Williston Central School third grader Spencer Ashley, age 8, began learning how to sew last summer in Hood's half-day summer camps.
"He would have preferred full day — he never wanted to leave," Ashley's mother, Julia Steen, said. She subsequently enrolled him in private lessons "because he desperately wanted to keep going." He now attends the kids' weekly sewing group, a two-hour afterschool program.
Steen, who doesn't sew, is impressed with her son's progress, from tote bags to a stuffie to an ankle snack pouch he invented. Most recently, he made a bomber jacket.
"He wanted to make a leather jacket, so Sophie found a jacket pattern and said 'Let's start with an easier material: fleece,'" Steen recalled. "She's really gentle and warm and supportive, and she's patient helping [the children] execute their vision." Ashley finished the jacket in two weeks and plans to make pants to match.
"It has kind of surprised me because he's very active, but he talks about sewing as his passion," Steen said. "He's so much more confident now. What else can a parent ask for?"
Jess Lamorey of Williston has taken private lessons with Hood since last winter to make her teenager's cosplay costumes for K-pop concerts and comic con conventions. Lamorey, already a sewer, said her confidence has increased since Hood taught her pattern drafting — the process of draping a dress form and marking the lines before cutting the material.

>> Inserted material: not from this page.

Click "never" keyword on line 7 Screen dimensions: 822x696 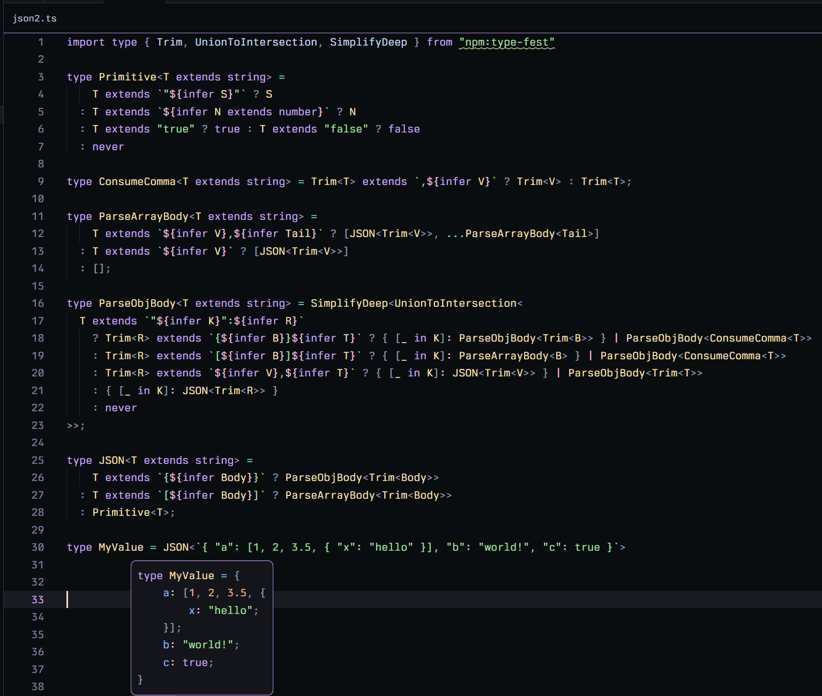point(108,147)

"She can figure out anything," including how to make a puffy sleeve or use foam to create a circular skirt, Lamorey said.
Hood often collaborates with Robin Blodgett, founding owner of Stash in Burlington — the area's only garment fabric store. Blodgett hosted Hood's first classes in her Pine Street space, and she now assembles kits for Hood's classes.
When Blodgett, who also sews, started her business three years ago, there were plenty of quilting and crafting classes in Burlington but no garment-sewing classes. (Since then, clothing manufacturer Fourbital Factory opened on Pine Street and now offers classes in its education center, Continuing ThrED.) Blodgett offered some adult classes but found they took up all her time. After giving a few lessons to her friends' children, she found she "lacked the patience and skill set," she said. She happily ceded those efforts to Hood.
"Sophie does everything with a smile," Blodgett said.
The need for instruction is growing, she added. Sewing classes appeal to a wide range of people, including recent retirees with resources and time; young people with environmental concerns, particularly about fast fashion; and people who want to express their identities through clothing, according to Blodgett.
Hood, who lives in Colchester, had plans to wear her Halloween costume at the Burnham Memorial Library's Trunk-or-Treat. During the event on Monday, community members park their cars in the library lot, open their often elaborately decorated trunks, and give candy to trick-or-treating children.
Hood always notices the homemade costumes. She hopes to increase their number by offering a monthlong class in Halloween costume making next year. Other ideas under consideration: offering more types of classes and hiring other teachers to do classes of their own.
"Sewing is something everyone can do," Hood said. "Of course, it takes practice to make it look really nice, but you can learn really fast."